Nach dem Abzug der US-Truppen war die türkische Armee zusammen mit verbündeten Rebellen am 9. Oktober in Nordsyrien einmarschiert, um die kurdischen YPG-Einheiten zu vertreiben und dort eine "Sicherheitszone" zu errichten. Mehrere Nato-Mitglieder kritisierten dies als völkerrechtswidrig. Die YPG ist der Verbündete der US-Streitkräfte im Kampf gegen die Terrormiliz "Islamischer Staat" (IS). Die Türkei betrachtet die Kurdenmiliz dagegen als Terrororganisation. Kritiker werfen Trump vor, die YPG durch den Abzug der US-Soldaten im Stich gelassen zu haben.

Trump sagte dagegen, die Beziehung der USA zu den Kurden sei gut. Auch die vereinbarte Waffenruhe in dem Gebiet halte. Er verstehe die Sorgen der türkischen Regierung mit Blick auf Nordsyrien, betonte er und dankte Erdoğan für dessen Engagement. Die Türkei habe auch zahlreiche IS-Kämpfer in der Region festgenommen und bewache diese.
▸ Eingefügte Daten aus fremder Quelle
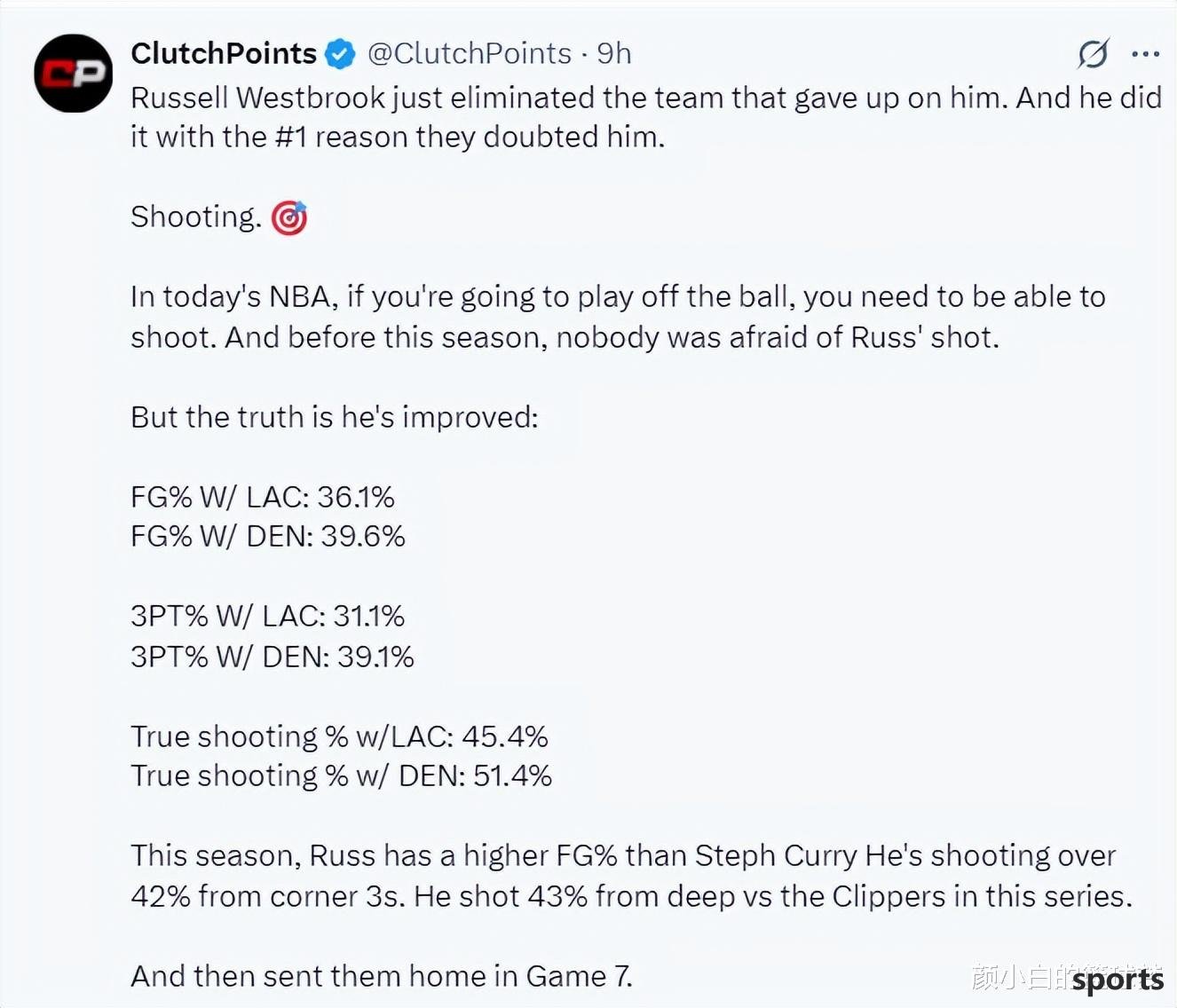Image resolution: width=1177 pixels, height=1008 pixels.
Task: Select the word 'Shooting.' in the tweet
Action: click(x=196, y=217)
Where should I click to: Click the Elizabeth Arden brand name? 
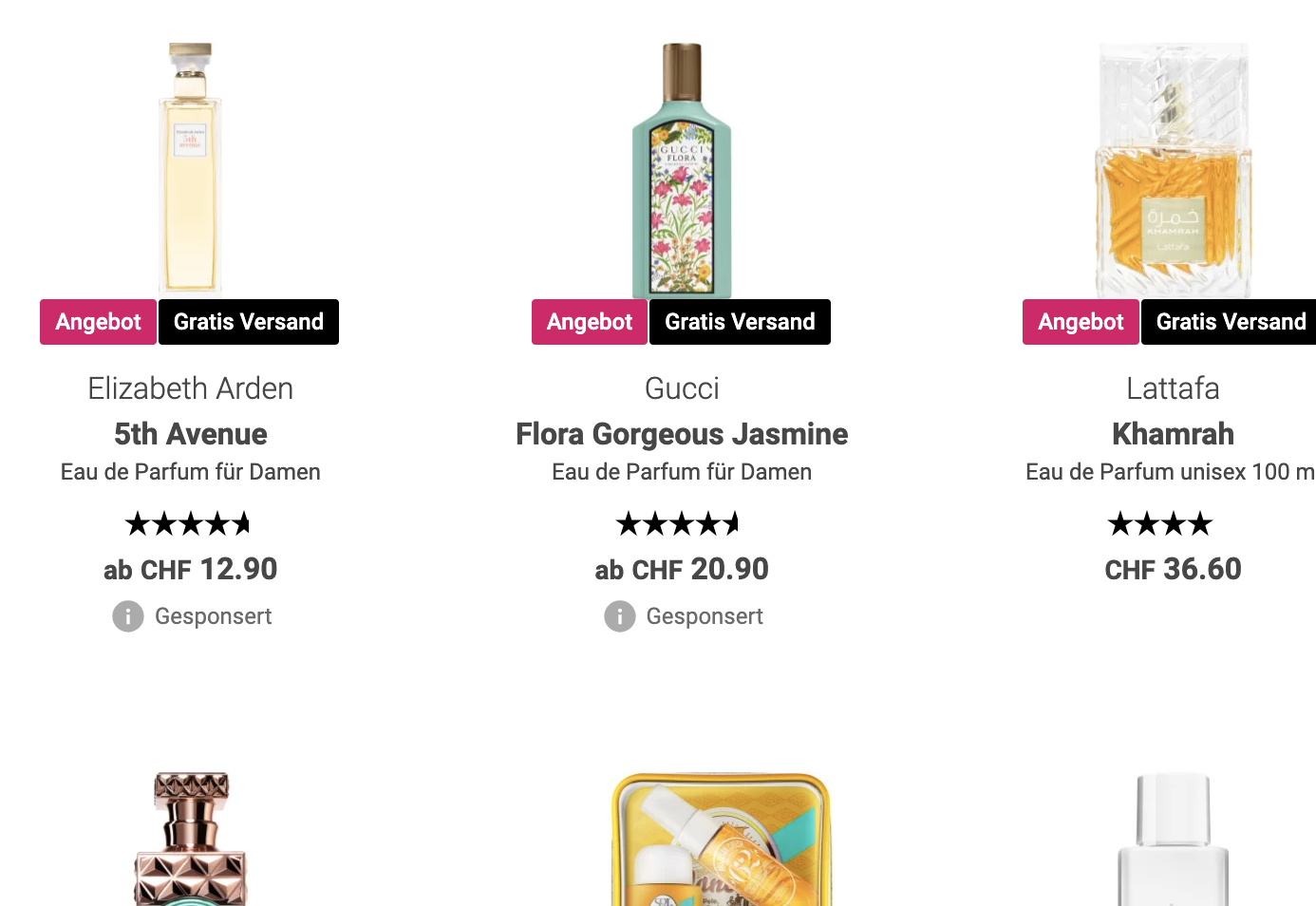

Vor dem Weißen Haus protestierten am Mittwoch Dutzende Menschen gegen Erdoğan und dessen Offensive. Demonstranten hielten unter anderem Fahnen der Kurdenmiliz YPG und riefen: "Türkei raus aus Syrien" und "Schande über die Türkei". Am Abend zogen Demonstrantinnen und Demonstranten weiter vor das nahe gelegene Hotel, in dem Erdoğan in Washington übernachtete. Am Rande seines jüngsten Besuchs in der US-Hauptstadt im Mai 2017 hatten seine Bodyguards vor der türkischen Botschaft friedliche Demonstranten verprügelt, was in den USA Empörung auslöste.

Weiterhin keine Rede von Sanktionen wegen Rüstungsdeal

Ein Streitpunkt zwischen den USA und der Türkei ist der Kauf des russischen Raketenabwehrsystems S-400 durch die Türkei. Dass die Türkei militärische Ausrüstung von Russland gekauft habe, habe "einige sehr ernste Herausforderungen" geschaffen, sagte der US-Präsident. "Hoffentlich werden wir in der Lage sein, die Situation zu lösen", sagte Trump. Gespräche dazu seien geführt worden und würden auch in der Zukunft geführt. Die Außenminister und die Nationalen Sicherheitsberater seien damit beauftragt, eine Lösung für das Problem zu finden, sagte der US-Präsident. Erdoğan sagte, die Probleme könne man nur mit Dialog überwinden.

Mit dem Kauf des S-400-Systems hatte die Türkei im Sommer für Verärgerung beim Nato-Partner USA gesorgt. Die US-Regierung befürchtet, dass Russland über das empfindliche Radar des Waffensystems an Daten über die Fähigkeiten des US-Kampfjets F-35 gelangt. Die türkische Regierung war Partner beim Bau des Kampfjets und wollte zahlreiche Flugzeuge kaufen. Nach dem Erwerb des russischen Raketenabwehrsystems schlossen die USA die Türkei zwar aus dem F-35 Programm aus. Harte Sanktionen blieben aber bislang aber aus.